» **PROMPT**
From the line containing "(315) 474 6064 (232, 1794)" down to the last line of the material, return those lines verbatim and only those.

» **EXERCISE MATERIAL**

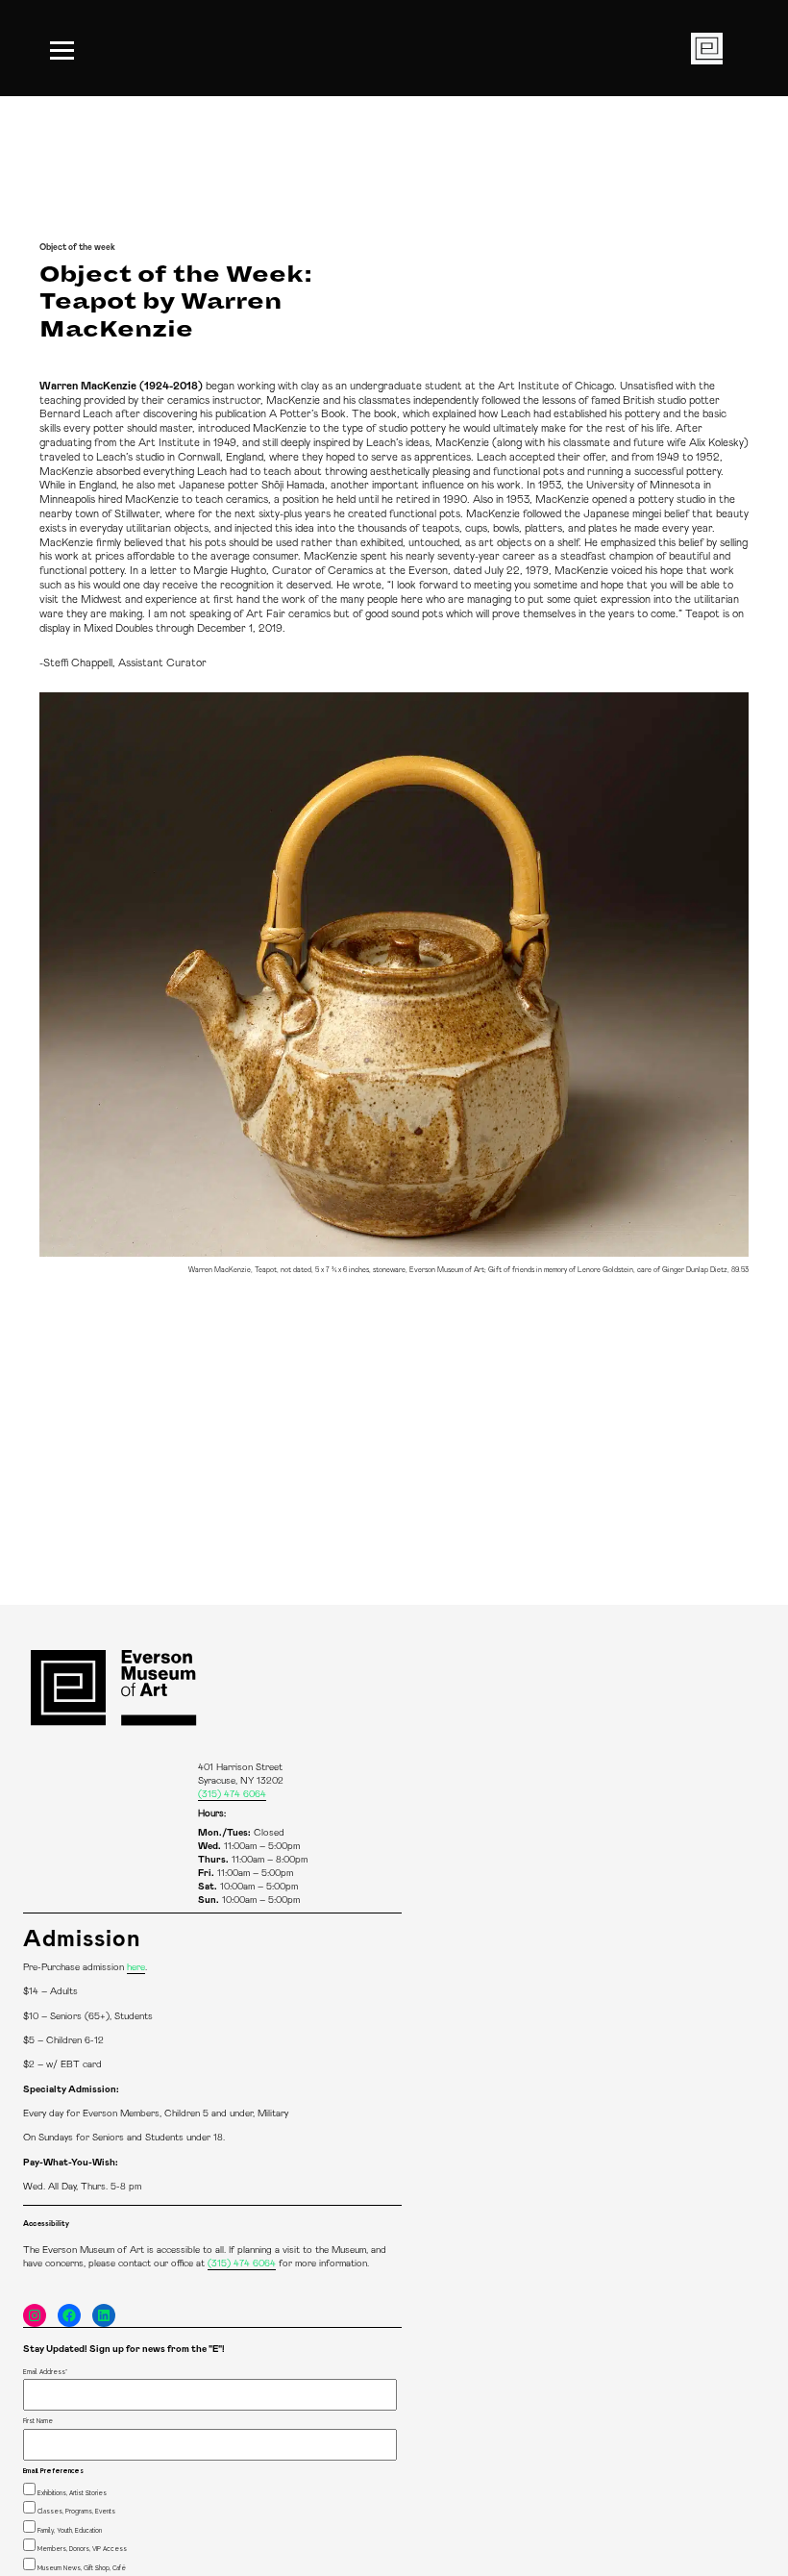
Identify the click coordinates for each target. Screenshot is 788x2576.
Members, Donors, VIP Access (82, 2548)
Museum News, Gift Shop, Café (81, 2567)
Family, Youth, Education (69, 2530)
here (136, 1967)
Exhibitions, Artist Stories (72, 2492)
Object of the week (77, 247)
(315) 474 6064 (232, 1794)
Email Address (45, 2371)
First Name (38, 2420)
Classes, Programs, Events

» **WRITTEN SOLUTION**
(315) 474 6064 (232, 1794)
Email Address (45, 2371)
First Name (38, 2420)
Classes, Programs, Events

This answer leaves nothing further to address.